Structural steel framing has been erected for several of the commercial buildings. They are two or three storeys in height and do not require special foundation work. The bulkiest is designed to be a multi-screen cinema. Work on the cinema building continues without interruption, but it remains unclear who will operate the cinema, as Empire (an arm of the Sobey’s group) is withdrawing from that business.
Walking among the steel skeletons of the commercial buildings, I was struck by their size. When completed, they will double the commercial floor space in our neighbourhood. The mediation process on Lansdowne zoning, involving the Glebe and Ottawa South community associations (GCA and OSCA) and Holmwood residents, saw the removal of apartments originally planned above those commercial buildings. If permitted, the buildings would have loomed even more greatly over Holmwood Avenue. Work has not progressed much on the one commercial building where tenants have long been identified – the building to house Whole Foods and the LCBO.
In addition to the steel structures, there will be three taller concrete framed buildings – the condo tower at Bank and Holmwood (marketed as “Vibe”), the office building along Bank and the condo tower at the foot of the Bank Street bridge (marketed as “Rideau”). To support these taller – and much heavier – buildings, thick pads of reinforced concrete have been installed below the floor level of the parking garage at these locations. The three installations required extensive continuous work in concrete pouring. The “Vibe” condo at Bank and Holmwood will eventually be similar in height to the Lord Lansdowne tower across the street. At the corner, the building is set back to provide a meeting place – another of the changes achieved through mediation on zoning of the site.
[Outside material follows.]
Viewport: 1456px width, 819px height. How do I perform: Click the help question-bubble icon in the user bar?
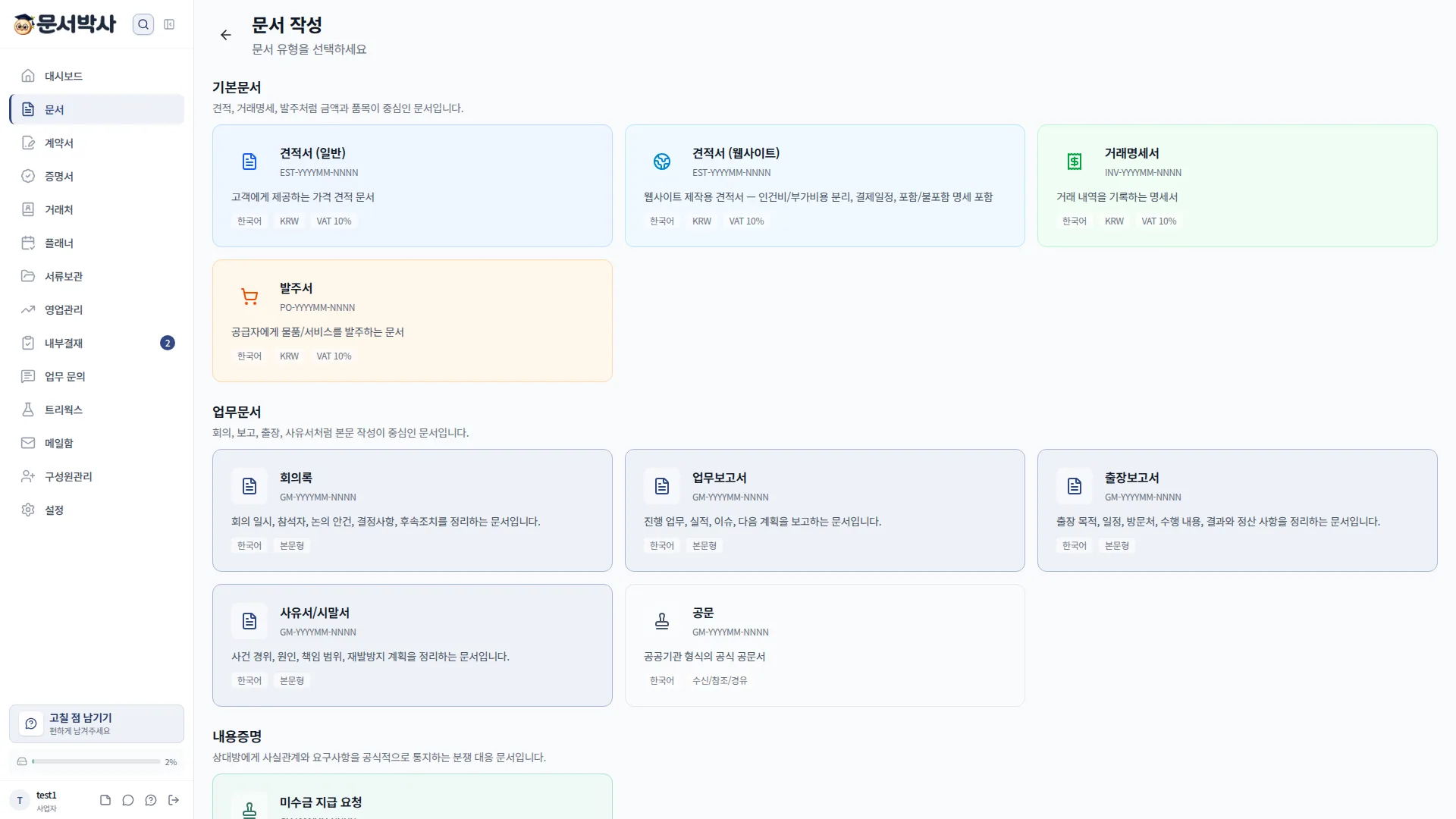click(151, 800)
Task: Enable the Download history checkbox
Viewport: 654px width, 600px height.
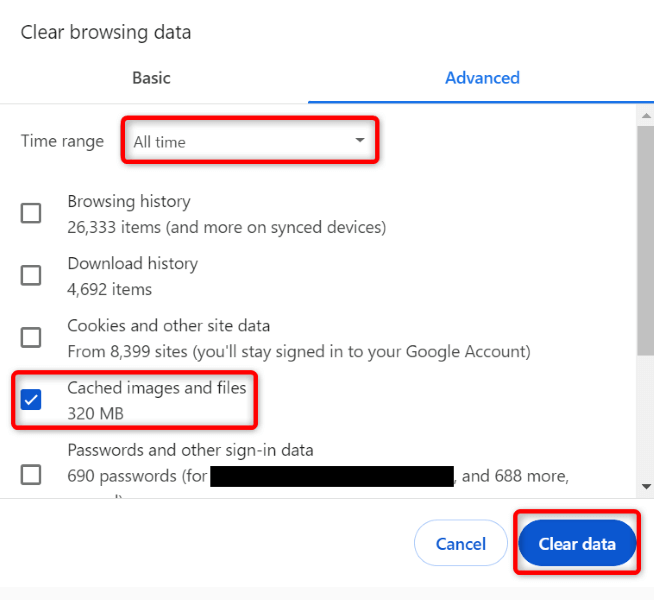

The stadium structure remains the dominant image of Lansdowne, one that will disappear behind the “Rideau” tower and office building. Much work on the north-side stands and arena is hidden from view. The old seats are long gone and the roof is in the process of being replaced. Reinforcement of supports for the stands means they can be safely occupied to capacity. The arena roof will be waterproof – hockey games should not be cancelled because of leakage. On the north side, steel framing has been erected to create additional commercial space.
The concrete structure of the new south-side stands and the underground locker rooms and other team facilities are now clearly visible. To the south, mounded soil will create a berm curving around to the east of the stadium, providing a toboggan hill for children. A bridge is to connect the north and south stands.
The Aberdeen Pavilion resembles a dignified old lady out of place in the dirt and seeming chaos that surrounds her. Inside the pavilion are temporary offices for the contractors, the City and OSEG. To the east is the temporary on-site concrete plant that has served to limit the traffic of cement-mix trucks on Bank Street.
Just south of the Aberdeen Pavilion, first work on the urban park is underway in the form of installing drainage. A contract has now been signed for the restoration of the long-neglected Horticulture Building. The berms, the parkland with the concrete plant removed, the Aberdeen Pavilion and the restored Horticulture Building will make up the real “park” of Lansdowne Park. City officials are said to be hard at work on programming for this park. Ensuring that there would be a real park was the prime objective of the GCA in the mediation on zoning, held under the watchful eyes of the Ontario Municipal Board. In a future article in the Glebe Report, I will examine how the City proposes to use the new park.
Bob Brocklebank is chair of the Lansdowne Committee of the Glebe Community Association.